When I worked with people with disablities, I found some of them lived on little more than $500 a month. Those who had pets did without essentials so that they could care for their pets. The pets were giving back so much in terms of emotional support to people who had sometimes been abandoned by their own families.
Pets are up close and personal friends. We don't need to examine them through field glasses. They are right there -- someone to touch, someone to love.
When I used your words as the title of my last post, I forgot the quotations marks.
Thanks for responding. The reason I asked your daughter's diagnosis is because the constant phone calls you mentioned sounded like Bipolar behavior or maybe an agitated depression. I have had several Bipolar friends and also Bipolar clients who behaved that way. Of course, it is easier for me to deal with because I have caller ID and just don't answer the telephone. I have no doubt that, when it is your child behaving that way, it is vastnessly more complicated.
Drugs (both legal and illegal) are definitely a double-edged sword. I just ran across an article Joseph Glenmullen on the serious side effects SSRIs that may be of interest to you -- especially what he has to say midway in the article about amotivational syndrome. It is at this address:
http://www.depressiondialogues.ie/custom45/
Note that Glenmullen leads with a story about the sudden symptoms in a client who had just gone off SSRIs. When you mentioned your mother and the effects of her stopping smoking on her dementia, it also made me think of that article.
People are sometimes aware of the side effects of being on drugs and don't realize that there is a backlash effect of going off drugs -- that they can have an impact long after they are no longer in the system. Drugs (both legal and illegal) can seriously and sometimes permanently alter our brains.

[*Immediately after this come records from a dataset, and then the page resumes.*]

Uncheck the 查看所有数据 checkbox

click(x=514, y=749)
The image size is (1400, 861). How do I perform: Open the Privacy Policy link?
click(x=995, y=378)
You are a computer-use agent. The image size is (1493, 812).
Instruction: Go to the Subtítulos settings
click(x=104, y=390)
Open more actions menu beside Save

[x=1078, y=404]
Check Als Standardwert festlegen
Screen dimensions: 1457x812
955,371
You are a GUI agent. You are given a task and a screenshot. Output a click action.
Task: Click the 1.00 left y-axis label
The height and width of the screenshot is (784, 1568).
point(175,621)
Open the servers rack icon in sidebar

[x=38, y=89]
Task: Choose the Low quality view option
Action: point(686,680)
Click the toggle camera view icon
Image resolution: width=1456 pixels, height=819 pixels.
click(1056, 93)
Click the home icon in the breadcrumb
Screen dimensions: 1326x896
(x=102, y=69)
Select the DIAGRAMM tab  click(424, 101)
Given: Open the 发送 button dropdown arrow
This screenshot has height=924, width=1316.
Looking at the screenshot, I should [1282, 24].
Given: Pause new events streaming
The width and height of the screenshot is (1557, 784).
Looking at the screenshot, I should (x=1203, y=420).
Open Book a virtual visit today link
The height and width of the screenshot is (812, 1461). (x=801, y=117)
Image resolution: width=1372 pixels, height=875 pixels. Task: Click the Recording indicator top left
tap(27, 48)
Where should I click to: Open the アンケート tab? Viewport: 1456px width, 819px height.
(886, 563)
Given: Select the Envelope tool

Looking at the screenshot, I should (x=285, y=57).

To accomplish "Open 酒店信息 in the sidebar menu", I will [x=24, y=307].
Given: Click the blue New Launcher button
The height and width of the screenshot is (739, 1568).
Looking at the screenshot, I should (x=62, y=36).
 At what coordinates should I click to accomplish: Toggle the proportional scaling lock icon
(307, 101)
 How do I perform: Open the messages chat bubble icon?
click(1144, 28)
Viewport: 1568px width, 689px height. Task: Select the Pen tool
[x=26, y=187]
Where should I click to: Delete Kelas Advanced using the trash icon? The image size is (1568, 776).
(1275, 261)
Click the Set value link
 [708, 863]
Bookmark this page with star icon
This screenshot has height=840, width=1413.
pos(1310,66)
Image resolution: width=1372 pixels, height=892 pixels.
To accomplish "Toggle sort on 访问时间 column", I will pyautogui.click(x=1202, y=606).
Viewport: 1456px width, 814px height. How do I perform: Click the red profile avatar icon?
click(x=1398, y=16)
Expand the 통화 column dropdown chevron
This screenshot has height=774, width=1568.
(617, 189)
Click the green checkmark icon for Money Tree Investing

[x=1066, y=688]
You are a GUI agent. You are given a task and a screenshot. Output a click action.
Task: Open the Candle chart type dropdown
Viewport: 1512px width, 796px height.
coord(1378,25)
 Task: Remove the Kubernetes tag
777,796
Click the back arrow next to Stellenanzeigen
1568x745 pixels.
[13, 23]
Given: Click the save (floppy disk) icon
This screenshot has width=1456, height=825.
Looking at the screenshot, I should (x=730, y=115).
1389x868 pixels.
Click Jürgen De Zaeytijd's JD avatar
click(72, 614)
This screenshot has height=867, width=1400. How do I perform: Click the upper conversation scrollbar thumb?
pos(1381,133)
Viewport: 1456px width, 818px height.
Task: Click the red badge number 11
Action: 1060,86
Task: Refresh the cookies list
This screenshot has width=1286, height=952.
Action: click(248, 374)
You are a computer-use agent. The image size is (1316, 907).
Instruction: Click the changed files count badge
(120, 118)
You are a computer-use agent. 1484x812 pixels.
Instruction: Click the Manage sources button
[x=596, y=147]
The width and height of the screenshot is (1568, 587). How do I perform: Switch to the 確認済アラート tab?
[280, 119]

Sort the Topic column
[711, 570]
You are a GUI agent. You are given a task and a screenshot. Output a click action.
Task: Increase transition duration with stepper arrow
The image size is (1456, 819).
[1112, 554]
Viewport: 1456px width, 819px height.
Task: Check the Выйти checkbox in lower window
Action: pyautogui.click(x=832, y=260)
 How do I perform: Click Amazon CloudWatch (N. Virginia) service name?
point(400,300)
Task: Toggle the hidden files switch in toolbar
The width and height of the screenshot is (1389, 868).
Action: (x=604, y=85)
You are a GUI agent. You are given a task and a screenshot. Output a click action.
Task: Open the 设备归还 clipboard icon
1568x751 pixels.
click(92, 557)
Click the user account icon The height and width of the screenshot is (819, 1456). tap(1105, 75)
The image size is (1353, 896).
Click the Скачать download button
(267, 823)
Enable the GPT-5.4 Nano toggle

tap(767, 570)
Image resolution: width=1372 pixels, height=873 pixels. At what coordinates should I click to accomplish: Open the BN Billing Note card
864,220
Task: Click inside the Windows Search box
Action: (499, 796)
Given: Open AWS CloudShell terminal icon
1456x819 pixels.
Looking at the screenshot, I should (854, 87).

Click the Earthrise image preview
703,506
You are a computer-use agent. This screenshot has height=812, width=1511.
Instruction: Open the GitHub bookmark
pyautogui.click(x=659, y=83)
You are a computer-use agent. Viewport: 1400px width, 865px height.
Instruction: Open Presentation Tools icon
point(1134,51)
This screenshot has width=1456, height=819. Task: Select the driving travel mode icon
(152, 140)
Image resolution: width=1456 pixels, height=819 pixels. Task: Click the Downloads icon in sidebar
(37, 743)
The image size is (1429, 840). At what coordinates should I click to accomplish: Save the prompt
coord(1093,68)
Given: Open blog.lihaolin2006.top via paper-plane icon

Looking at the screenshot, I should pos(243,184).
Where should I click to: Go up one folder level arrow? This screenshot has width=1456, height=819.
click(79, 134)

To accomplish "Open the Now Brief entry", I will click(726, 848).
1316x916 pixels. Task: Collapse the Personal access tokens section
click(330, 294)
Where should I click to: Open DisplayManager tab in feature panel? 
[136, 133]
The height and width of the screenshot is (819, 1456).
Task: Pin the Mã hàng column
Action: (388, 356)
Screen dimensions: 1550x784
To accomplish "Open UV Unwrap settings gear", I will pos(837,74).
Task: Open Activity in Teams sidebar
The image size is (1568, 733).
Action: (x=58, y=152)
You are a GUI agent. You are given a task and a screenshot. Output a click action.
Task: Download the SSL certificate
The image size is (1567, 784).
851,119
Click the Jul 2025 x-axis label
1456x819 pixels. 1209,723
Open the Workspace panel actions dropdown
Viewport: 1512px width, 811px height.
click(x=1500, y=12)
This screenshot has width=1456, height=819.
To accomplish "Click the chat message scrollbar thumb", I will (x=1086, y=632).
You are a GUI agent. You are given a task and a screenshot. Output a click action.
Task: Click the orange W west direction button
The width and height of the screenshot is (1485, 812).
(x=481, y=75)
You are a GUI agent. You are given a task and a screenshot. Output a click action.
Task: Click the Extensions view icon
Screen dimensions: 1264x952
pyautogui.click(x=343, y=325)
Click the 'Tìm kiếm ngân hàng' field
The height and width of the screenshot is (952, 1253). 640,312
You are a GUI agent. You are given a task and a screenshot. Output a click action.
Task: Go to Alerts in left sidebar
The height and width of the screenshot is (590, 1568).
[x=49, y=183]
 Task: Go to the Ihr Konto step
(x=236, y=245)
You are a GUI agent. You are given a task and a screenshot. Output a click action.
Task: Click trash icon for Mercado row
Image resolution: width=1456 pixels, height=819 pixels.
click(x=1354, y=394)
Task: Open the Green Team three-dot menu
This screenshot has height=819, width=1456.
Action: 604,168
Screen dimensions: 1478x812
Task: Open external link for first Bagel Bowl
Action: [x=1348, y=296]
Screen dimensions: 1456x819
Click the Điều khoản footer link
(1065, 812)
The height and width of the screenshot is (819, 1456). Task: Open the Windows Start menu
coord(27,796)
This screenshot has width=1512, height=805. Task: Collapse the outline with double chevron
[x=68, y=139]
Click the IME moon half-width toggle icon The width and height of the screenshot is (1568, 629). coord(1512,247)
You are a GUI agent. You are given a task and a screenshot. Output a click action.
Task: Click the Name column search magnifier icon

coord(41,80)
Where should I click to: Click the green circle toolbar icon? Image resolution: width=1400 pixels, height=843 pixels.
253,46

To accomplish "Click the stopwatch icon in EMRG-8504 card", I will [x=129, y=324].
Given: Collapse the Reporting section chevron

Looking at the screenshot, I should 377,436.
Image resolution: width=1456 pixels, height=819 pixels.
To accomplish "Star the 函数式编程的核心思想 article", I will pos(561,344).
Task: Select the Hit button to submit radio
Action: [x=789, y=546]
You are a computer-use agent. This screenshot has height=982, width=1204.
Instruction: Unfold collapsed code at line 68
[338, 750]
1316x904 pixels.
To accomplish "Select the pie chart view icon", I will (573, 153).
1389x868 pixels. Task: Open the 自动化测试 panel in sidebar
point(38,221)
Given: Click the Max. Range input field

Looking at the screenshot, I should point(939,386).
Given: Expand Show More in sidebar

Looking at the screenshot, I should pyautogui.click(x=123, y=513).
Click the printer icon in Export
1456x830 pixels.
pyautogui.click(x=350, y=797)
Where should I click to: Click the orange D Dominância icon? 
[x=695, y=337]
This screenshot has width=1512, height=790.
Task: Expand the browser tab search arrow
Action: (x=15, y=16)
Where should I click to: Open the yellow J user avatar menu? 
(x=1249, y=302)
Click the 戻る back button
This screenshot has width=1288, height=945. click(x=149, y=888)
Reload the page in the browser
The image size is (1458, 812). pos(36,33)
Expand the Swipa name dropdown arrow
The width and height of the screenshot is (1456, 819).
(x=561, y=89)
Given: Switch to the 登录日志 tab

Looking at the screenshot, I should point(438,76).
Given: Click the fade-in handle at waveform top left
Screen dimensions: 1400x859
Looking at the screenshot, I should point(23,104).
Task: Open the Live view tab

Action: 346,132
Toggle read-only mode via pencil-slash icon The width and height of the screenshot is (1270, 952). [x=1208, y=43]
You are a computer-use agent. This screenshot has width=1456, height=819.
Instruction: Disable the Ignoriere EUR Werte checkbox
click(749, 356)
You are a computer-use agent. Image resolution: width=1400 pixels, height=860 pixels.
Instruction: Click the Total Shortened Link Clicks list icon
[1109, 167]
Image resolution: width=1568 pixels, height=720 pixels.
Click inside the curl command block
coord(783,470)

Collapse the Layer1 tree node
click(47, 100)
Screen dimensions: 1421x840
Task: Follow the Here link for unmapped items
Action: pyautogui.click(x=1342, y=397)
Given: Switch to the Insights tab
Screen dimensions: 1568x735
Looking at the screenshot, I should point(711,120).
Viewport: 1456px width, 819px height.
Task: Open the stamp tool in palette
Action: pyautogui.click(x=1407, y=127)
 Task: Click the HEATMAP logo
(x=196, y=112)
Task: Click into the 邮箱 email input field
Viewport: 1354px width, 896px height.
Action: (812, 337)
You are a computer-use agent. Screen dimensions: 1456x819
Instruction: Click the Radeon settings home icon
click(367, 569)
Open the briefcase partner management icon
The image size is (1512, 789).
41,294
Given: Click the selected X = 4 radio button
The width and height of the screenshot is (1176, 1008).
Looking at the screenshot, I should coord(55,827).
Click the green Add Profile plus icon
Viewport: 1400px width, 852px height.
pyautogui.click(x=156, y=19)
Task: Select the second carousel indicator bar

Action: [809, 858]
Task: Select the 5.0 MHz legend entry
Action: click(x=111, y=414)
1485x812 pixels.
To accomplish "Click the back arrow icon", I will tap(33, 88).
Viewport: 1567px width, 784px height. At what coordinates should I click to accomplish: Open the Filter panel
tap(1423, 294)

I can also sympathize with your comments about getting insurance and financial help when a person's income falls into what I think of as the twilight niche. The system truly seems designed to stay broken and to produce broken people. This is no doubt compounded in your daughter's case by the fact that she is "high functioning."
I have noted a tendency in people who respond to letters in Cary's column to do armchair diagnoses (really labeling) or to say simply that a person needs an antidepressant. They do not realize how vastly complicated these things can be. I hope you realize that that is not what I am doing here. You know your daughter's situation far better than anyone reading or writing here possibly could.
I wish you better fortune both with your relationship with your daughter and your relocation.